TO DO
[a] Can you write out the part of the abstract on depression in strict Calvinist patients starting at "method Seventy depressed" and ending at "of non-affiliated patients."?
[b] Could you sum up the abstract on depression in strict Calvinist patients in two sentences?

EXCERPTED TEXT

Tijdschrift voor Psychiatrie 51 (2009) 5, 279 - 289
Symptoms of depression in strict Calvinist patients and in patients without religious affiliations: a comparison
background Culture can have a considerable influence on the way in which a depression is experienced, expressed or presented. Strict Calvinists or reformed pietists form an orthodox protestant cultural minority in the Netherlands. This orthodox wing of the Dutch Reformed Churches places a strong emphasis on personal religious experience of God's work of conversion. It is possible that symptoms of depression in this group differ somewhat from such symptoms in nonaffiliated depressed patients.
aim To determine whether depressive symptoms in strict Calvinistic patients differ from those in non-affiliated patients.
method Seventy depressed adult Dutch nationals receiving treatment as outpatients under the mental health service were asked to fill in a depression self-scoring list (Beck Depression Inventory II (bdi-ii)). A comparison was made between the total scores and scores of symptom clusters of strict Calvinists and the corresponding scores of non-affiliated patients.

SOURCE DATA
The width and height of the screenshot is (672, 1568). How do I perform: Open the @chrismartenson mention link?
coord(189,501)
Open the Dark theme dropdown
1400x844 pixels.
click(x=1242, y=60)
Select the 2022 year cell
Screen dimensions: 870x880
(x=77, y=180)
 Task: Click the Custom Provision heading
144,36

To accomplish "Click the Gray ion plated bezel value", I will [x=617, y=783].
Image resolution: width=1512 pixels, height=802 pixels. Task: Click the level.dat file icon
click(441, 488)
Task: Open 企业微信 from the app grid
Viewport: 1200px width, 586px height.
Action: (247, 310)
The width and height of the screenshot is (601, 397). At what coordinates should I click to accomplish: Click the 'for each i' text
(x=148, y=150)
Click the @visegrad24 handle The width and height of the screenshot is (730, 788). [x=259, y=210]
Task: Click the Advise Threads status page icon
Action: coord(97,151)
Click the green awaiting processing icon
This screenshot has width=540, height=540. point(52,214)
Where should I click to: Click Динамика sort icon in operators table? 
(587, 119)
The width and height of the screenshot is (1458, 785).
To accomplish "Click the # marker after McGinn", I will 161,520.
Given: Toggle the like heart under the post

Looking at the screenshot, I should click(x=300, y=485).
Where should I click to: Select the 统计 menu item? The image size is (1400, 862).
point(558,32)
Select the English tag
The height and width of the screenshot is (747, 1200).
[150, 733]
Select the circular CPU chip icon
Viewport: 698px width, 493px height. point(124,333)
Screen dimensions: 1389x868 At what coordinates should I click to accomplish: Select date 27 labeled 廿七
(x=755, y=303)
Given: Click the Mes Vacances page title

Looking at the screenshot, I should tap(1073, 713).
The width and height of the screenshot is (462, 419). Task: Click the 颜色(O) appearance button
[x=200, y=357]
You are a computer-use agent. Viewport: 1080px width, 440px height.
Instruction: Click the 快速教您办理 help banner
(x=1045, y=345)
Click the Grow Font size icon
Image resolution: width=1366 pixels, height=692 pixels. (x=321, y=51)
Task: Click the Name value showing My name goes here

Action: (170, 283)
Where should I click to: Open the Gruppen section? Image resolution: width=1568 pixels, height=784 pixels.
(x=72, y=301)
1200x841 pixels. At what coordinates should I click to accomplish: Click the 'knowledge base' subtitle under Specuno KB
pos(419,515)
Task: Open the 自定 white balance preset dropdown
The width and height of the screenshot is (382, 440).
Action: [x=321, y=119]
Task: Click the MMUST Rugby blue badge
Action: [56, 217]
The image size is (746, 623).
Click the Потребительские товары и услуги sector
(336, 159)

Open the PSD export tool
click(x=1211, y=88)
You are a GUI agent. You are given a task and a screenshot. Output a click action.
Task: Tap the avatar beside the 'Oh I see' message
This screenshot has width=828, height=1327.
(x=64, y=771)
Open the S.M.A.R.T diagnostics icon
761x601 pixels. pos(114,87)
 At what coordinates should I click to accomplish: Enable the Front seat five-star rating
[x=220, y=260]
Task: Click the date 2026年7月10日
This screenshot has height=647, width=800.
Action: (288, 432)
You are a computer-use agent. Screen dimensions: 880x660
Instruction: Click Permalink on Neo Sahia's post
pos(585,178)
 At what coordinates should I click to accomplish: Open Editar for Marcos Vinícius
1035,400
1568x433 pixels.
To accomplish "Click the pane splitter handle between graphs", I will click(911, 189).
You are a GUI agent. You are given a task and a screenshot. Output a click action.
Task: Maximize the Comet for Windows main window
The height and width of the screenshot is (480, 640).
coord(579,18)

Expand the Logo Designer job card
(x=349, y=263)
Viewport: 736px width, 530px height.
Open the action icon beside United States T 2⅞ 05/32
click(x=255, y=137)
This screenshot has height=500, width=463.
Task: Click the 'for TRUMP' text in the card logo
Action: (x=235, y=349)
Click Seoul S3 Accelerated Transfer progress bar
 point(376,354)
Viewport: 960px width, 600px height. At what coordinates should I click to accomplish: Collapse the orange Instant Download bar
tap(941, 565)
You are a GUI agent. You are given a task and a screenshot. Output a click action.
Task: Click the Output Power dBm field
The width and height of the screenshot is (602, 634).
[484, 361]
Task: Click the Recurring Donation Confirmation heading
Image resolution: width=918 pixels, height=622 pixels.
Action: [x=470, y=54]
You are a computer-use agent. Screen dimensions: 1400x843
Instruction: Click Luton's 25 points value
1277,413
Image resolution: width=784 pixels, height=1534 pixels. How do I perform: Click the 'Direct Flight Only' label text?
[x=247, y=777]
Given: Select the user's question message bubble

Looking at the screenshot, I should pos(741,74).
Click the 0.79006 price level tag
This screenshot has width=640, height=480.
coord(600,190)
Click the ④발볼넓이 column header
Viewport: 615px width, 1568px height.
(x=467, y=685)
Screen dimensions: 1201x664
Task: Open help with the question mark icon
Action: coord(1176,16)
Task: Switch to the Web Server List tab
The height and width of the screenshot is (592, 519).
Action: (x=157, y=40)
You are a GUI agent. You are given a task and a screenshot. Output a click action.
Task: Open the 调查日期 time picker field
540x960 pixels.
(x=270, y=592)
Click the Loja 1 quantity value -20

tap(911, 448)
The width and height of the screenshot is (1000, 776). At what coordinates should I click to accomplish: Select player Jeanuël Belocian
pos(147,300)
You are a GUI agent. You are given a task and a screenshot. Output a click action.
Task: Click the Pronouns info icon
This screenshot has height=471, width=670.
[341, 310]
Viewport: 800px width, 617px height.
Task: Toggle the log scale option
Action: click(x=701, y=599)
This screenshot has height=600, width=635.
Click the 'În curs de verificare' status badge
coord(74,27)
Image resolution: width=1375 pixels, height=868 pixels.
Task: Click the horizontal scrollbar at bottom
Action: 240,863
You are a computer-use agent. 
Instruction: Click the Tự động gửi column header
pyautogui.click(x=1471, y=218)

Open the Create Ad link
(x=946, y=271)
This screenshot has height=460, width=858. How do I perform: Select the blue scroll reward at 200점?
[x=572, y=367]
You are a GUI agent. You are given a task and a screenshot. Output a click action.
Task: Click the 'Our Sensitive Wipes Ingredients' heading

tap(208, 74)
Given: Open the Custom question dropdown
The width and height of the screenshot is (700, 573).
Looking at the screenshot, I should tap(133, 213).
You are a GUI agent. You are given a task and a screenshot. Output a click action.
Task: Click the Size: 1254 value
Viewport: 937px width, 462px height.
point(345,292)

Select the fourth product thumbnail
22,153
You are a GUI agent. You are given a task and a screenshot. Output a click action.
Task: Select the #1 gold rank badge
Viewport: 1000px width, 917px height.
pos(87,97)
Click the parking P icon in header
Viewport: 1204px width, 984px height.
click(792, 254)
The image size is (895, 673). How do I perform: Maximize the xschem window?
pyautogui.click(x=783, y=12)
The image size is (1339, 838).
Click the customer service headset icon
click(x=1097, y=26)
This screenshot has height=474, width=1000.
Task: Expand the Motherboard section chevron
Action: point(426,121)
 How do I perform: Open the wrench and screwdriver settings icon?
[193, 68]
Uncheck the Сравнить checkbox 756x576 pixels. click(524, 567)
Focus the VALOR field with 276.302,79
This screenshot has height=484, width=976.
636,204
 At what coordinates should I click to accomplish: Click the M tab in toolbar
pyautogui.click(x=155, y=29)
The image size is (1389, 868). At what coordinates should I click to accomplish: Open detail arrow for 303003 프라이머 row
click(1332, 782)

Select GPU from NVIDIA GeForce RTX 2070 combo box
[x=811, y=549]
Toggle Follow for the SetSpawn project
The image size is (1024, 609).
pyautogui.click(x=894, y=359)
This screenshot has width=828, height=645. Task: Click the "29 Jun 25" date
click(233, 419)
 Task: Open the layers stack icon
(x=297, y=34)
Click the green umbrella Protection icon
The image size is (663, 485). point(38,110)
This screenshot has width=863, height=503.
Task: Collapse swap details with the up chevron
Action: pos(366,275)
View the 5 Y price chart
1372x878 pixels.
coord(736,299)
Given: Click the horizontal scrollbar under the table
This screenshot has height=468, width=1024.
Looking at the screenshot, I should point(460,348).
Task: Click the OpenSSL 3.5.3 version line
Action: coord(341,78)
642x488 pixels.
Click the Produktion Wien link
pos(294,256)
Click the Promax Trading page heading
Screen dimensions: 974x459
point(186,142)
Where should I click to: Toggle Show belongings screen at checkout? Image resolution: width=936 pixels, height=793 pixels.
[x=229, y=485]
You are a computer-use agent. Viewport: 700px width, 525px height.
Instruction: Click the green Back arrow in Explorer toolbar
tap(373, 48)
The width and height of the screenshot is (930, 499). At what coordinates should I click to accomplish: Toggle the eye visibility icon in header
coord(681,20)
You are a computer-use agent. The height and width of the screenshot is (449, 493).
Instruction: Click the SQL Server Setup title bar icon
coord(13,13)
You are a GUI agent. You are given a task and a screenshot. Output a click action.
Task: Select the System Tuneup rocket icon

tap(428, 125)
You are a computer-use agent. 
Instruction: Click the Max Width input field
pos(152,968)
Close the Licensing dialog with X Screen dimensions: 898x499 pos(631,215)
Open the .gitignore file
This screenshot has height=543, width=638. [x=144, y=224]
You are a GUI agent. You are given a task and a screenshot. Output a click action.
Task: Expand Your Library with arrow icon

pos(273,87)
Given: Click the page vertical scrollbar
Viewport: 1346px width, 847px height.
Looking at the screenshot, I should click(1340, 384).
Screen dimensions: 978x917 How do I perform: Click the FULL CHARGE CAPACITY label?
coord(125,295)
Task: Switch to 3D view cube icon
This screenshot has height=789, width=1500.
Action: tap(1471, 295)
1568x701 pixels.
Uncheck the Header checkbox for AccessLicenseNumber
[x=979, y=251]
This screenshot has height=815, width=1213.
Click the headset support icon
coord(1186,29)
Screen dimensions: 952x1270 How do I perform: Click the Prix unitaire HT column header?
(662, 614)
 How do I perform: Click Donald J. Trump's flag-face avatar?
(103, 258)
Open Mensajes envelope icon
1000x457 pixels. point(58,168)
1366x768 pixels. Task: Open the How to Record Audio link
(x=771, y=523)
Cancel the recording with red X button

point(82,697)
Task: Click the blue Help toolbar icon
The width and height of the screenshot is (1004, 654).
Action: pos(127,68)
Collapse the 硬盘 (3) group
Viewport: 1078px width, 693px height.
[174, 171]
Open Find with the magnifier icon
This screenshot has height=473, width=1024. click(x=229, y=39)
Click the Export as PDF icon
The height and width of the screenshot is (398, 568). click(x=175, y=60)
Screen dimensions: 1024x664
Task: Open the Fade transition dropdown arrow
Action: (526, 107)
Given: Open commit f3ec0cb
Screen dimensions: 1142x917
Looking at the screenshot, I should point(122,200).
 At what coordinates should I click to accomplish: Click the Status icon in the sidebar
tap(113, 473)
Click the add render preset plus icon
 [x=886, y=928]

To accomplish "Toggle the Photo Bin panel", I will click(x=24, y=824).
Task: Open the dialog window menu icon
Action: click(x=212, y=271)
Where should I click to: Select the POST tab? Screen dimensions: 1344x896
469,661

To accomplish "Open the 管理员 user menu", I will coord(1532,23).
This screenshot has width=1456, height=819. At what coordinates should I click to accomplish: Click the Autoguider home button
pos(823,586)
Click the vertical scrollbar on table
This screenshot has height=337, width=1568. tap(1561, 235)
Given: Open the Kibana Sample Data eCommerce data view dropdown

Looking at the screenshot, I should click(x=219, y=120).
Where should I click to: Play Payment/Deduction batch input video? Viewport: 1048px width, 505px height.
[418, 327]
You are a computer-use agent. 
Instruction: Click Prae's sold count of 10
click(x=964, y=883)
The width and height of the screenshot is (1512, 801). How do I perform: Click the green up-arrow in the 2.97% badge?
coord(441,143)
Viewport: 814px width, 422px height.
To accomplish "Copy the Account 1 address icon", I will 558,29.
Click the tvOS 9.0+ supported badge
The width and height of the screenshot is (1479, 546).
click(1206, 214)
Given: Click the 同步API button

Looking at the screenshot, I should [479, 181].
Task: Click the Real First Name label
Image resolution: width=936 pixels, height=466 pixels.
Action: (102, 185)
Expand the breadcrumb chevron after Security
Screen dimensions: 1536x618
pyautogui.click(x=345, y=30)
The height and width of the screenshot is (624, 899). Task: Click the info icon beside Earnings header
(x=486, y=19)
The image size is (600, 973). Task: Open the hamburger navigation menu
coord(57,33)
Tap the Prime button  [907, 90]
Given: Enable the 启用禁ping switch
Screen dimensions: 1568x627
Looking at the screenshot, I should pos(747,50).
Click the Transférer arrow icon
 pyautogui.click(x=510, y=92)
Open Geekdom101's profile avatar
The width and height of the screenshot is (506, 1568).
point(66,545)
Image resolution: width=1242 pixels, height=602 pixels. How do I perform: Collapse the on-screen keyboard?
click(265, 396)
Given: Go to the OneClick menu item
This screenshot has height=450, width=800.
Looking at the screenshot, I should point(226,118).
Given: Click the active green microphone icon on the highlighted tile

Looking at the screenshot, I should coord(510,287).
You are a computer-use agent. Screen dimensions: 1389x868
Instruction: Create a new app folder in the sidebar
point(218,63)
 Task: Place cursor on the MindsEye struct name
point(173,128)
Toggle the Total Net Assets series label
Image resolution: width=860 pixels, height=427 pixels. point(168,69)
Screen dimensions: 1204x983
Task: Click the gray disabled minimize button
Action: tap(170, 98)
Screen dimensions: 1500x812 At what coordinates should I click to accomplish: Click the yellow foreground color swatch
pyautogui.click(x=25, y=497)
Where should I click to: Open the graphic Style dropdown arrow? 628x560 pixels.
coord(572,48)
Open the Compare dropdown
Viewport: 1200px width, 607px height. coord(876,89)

SOLUTIONS FOR EACH TASK
[a]
method Seventy depressed adult Dutch nationals receiving treatment as outpatients under the mental health service were asked to fill in a depression self-scoring list (Beck Depression Inventory II (bdi-ii)). A comparison was made between the total scores and scores of symptom clusters of strict Calvinists and the corresponding scores of non-affiliated patients.

[b] Noting that culture can influence how depression is experienced, expressed or presented, the study set out to determine whether depressive symptoms in strict Calvinists, an orthodox Protestant cultural minority in the Netherlands, differ from those in patients without religious affiliations. Seventy depressed adult Dutch outpatients of the mental health service filled in the Beck Depression Inventory II, and the total and symptom-cluster scores of the strict Calvinists were compared with those of the non-affiliated patients.